Review By: Liz Geist
Published: 2025
Cover Art: Ray Shapell
Genre(s): Fiction, Young Adult Fiction, Poetry
Audience: Grades 9–12
Content Warnings: Death, Covid, slight violence
Goodreads Link: A Bird in the Air Means We Can Still Breathe

Summary:
A powerful collection of young voices sharing various experiences of life when COVID hit the world. Set in NYC, the stories are honest, emotional, and leave readers with a sense of resilience, love, and the strength of community told from a time when the world shut down.

Review:
“A Bird in the Air Means We Can Still Breathe” by Mahogany L. Browne is a powerful collection of interconnected stories and poems that take readers through experiences of New Yorkers during the pandemic. Through a range of diverse voices, we witness resilience, grief, loss, and hope during the unprecedented crisis of COVID-19. The stories are woven together in subtle ways. For example, a bodega clerk serves a nurse whose food is delivered by a 20-year-old now supporting herself and her younger sister after losing their parents to COVID. Each story stands on its own yet contributes to a bigger picture of how the pandemic affected lives across the city. The narratives touch on themes of heartache, financial struggle, and the death of loved ones.

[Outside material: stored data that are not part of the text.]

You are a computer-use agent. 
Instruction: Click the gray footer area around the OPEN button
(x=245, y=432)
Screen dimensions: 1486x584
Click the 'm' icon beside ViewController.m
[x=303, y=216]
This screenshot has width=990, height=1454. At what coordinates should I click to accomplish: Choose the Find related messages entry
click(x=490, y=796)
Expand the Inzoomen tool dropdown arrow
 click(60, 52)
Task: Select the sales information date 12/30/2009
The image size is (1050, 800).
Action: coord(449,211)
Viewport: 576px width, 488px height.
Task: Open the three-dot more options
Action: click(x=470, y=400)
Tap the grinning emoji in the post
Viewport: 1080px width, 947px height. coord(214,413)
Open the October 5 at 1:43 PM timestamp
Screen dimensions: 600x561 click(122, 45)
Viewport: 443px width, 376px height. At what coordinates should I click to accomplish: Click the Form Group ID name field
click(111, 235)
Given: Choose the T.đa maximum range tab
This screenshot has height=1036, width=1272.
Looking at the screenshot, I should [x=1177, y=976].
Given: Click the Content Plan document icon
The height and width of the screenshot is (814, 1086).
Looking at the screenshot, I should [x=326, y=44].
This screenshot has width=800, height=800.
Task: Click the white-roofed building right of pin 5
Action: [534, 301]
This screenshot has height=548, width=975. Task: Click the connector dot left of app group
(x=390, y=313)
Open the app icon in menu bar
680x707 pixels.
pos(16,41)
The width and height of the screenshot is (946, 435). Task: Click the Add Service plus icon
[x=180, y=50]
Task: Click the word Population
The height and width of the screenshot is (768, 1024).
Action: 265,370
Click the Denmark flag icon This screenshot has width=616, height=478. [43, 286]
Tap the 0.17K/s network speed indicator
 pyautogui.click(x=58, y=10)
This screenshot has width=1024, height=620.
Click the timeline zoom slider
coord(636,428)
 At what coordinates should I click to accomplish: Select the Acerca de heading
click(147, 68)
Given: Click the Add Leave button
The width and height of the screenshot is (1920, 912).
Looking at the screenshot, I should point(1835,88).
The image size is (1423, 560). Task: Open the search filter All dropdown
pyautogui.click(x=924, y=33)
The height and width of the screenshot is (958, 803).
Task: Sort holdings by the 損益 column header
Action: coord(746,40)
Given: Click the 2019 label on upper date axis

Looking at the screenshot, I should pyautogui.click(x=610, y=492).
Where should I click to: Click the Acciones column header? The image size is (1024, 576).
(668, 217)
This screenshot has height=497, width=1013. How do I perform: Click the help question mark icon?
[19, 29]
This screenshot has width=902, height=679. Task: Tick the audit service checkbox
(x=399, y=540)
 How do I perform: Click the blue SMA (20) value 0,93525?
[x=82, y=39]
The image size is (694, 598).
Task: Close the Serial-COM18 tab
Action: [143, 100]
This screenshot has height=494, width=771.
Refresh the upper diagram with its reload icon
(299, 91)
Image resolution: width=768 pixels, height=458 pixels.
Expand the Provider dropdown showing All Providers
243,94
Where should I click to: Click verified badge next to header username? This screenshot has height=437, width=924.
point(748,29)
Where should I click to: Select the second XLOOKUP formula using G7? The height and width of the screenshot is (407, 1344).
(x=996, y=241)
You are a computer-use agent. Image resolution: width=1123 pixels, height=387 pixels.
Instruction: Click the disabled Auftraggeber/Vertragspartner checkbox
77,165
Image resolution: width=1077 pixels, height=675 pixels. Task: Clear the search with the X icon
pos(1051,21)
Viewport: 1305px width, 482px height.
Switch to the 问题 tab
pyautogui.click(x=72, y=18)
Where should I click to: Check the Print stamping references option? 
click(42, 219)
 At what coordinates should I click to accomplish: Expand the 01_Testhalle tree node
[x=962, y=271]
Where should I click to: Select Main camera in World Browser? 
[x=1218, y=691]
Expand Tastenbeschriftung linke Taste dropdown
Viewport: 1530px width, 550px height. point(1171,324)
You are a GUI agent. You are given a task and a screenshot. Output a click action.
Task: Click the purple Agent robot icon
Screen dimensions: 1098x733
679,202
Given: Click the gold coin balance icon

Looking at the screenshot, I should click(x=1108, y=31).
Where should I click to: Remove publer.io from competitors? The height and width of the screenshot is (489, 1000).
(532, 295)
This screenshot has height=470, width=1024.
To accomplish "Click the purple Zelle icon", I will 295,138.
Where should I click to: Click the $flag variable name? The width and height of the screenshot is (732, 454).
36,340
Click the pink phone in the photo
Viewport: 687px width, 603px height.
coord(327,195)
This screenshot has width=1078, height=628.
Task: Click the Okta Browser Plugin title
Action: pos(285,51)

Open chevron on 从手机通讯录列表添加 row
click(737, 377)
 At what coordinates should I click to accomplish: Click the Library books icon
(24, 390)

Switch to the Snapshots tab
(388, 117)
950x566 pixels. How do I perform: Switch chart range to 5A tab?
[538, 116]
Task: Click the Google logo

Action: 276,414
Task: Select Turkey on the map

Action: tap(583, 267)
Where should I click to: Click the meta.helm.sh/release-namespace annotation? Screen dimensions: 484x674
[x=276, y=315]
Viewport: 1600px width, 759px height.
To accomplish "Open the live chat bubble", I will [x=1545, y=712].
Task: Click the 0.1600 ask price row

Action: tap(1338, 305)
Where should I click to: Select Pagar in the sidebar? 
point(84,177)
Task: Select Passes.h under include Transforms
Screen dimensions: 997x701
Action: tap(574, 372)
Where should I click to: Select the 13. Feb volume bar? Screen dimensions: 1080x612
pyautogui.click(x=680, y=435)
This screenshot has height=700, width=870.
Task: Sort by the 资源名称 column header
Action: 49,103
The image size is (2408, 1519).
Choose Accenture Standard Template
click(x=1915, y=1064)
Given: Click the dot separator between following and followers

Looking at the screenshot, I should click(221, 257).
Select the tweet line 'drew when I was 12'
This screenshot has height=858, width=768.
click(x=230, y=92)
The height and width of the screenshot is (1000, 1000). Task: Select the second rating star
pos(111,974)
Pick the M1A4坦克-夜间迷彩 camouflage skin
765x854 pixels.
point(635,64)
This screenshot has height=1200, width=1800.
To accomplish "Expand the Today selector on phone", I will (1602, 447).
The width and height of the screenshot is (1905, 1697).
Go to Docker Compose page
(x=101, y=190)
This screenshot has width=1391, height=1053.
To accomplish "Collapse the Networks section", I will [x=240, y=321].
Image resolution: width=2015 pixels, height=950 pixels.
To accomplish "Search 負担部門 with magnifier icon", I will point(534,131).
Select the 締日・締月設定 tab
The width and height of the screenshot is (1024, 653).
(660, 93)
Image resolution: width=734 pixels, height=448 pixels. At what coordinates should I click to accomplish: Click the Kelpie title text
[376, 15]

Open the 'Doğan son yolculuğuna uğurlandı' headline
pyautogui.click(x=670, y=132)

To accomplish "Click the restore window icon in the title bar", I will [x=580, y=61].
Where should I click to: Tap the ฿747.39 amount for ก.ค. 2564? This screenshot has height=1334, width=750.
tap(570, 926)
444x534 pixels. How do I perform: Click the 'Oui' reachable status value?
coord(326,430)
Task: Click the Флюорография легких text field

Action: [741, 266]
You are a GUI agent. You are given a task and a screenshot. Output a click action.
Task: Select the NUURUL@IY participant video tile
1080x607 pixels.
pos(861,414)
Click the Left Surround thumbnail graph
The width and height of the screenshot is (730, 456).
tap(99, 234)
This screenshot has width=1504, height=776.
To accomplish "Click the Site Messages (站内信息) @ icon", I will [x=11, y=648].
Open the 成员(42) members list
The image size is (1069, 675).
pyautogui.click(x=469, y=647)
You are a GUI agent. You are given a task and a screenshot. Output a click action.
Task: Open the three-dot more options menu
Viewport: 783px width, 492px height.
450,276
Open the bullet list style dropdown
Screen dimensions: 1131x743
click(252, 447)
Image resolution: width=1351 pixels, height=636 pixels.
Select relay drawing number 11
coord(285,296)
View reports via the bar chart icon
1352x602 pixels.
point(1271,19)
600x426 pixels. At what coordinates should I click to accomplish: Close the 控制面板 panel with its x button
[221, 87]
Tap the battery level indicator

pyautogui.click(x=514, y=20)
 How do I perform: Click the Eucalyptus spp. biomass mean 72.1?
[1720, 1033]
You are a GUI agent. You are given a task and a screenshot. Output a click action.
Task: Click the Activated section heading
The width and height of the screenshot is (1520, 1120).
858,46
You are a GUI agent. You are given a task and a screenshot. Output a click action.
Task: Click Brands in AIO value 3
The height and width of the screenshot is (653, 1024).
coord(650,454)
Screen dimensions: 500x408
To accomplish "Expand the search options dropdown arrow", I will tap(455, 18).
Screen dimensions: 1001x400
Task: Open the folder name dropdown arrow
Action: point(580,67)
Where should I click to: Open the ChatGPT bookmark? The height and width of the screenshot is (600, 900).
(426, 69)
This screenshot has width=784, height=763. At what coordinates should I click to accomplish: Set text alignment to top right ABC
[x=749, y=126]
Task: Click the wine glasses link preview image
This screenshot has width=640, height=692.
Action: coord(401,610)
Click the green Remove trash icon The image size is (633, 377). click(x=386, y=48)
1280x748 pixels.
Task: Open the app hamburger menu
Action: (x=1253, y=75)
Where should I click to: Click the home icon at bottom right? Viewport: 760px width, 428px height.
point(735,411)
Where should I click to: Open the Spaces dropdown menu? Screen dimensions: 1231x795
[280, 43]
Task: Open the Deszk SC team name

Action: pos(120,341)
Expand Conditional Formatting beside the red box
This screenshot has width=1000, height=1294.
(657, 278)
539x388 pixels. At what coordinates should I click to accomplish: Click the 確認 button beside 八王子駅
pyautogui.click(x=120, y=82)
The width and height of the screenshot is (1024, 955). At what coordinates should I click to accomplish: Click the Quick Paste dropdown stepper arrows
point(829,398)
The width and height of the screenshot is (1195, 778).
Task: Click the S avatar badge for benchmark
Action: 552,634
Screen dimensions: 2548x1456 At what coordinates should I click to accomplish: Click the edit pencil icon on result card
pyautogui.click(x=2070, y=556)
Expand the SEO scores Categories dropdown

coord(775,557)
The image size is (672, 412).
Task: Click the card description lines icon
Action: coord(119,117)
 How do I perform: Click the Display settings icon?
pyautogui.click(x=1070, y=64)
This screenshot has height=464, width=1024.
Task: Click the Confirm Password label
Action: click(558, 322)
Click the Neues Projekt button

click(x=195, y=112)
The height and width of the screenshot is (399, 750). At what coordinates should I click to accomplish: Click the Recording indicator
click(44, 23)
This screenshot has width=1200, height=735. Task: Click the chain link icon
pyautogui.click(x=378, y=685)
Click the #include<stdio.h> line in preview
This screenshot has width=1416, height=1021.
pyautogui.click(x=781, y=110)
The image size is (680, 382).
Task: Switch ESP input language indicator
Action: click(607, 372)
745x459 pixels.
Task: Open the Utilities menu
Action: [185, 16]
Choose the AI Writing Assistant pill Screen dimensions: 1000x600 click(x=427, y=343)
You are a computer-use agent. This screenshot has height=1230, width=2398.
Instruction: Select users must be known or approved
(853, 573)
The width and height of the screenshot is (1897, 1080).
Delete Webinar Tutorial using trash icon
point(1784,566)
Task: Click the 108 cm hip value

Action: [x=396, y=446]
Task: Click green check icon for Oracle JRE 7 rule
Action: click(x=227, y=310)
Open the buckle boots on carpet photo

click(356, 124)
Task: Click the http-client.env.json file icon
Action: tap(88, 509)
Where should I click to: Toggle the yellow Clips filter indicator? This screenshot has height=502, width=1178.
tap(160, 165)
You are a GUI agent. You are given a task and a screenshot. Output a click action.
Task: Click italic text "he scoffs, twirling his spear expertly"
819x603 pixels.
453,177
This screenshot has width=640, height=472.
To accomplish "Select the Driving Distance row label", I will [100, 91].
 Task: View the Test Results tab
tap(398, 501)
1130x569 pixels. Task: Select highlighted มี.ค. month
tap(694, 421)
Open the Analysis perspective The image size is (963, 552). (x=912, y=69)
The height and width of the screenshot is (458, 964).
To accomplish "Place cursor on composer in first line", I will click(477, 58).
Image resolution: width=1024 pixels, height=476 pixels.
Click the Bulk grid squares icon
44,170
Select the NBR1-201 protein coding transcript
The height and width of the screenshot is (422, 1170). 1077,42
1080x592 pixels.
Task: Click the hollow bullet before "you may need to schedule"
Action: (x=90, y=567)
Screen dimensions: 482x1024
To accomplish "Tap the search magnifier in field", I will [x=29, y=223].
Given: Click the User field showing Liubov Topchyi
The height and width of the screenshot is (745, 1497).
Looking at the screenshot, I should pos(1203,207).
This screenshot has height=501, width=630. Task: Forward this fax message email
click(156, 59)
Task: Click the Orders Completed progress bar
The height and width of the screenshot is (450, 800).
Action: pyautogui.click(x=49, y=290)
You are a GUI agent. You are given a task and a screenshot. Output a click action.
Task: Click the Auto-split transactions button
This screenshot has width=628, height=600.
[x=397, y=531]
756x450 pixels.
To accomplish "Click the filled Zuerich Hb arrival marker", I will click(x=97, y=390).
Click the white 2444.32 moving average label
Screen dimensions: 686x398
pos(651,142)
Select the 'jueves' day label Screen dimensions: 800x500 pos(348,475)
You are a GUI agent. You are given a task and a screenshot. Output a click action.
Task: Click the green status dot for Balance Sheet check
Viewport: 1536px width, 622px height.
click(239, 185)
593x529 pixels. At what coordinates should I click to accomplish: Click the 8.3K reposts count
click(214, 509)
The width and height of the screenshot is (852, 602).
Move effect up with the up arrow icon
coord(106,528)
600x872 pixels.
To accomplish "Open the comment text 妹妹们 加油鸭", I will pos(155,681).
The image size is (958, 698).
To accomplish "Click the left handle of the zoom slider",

This collection offered me a view into experiences very different from my own and made me reflect on how fortunate I was not to face personal loss during the pandemic. While I appreciated the diversity of voices and the realness of the stories, some narratives were hard to follow. There’s also a recurring “chorus” of two girls who transitioned between stories, though it wasn’t consistent, which might be confusing for some readers. I think students at my school could connect with this book and find comfort or solidarity in shared experiences, but it’s definitely not a light read. The connection between the title and the theme is that each character is marked by trauma from COVID, yet they push forward with resilience, offering a sense of hope that things can and will get better. Overall, this book made me reflect on my own experience during the pandemic. While I would not read it again, I can recognize the impact and value of these stories.